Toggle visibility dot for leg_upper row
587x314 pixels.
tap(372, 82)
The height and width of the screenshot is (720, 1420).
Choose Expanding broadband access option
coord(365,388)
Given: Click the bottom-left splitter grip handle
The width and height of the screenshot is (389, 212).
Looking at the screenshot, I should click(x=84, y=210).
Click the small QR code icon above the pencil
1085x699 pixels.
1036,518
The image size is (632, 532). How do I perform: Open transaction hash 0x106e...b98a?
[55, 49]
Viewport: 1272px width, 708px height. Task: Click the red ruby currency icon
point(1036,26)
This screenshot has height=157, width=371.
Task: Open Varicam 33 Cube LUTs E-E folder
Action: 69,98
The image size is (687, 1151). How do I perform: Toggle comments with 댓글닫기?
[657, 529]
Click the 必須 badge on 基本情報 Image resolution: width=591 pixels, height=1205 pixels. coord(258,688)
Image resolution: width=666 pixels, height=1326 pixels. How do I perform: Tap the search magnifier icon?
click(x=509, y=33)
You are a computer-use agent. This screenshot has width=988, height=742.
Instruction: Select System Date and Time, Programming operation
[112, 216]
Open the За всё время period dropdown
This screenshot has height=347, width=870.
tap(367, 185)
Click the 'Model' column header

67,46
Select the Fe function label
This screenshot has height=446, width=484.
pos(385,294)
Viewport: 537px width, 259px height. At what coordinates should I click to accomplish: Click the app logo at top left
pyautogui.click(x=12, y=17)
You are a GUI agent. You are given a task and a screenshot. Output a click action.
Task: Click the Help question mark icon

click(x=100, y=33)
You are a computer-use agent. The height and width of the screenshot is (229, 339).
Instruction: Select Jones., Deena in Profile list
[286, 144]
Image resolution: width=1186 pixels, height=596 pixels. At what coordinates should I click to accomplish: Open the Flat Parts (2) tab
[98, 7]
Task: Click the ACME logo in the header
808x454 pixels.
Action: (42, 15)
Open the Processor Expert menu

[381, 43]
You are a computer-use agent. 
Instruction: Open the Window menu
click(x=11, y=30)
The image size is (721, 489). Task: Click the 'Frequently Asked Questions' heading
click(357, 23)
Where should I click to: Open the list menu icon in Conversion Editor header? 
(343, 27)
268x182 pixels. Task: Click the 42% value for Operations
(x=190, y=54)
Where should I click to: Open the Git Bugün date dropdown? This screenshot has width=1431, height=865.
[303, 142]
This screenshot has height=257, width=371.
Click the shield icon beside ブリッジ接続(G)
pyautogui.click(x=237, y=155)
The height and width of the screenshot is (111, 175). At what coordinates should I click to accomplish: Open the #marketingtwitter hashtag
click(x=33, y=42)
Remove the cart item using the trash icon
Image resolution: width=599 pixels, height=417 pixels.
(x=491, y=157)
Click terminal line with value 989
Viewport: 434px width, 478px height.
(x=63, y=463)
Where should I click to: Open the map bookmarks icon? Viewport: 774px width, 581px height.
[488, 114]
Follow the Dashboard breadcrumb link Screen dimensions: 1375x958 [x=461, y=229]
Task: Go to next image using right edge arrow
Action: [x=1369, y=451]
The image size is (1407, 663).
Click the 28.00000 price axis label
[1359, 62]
*****
- **Description of the task**:
How many of the lines in this material contain the word "computer"? State the number and nothing else.

- **Exercise solution**:
3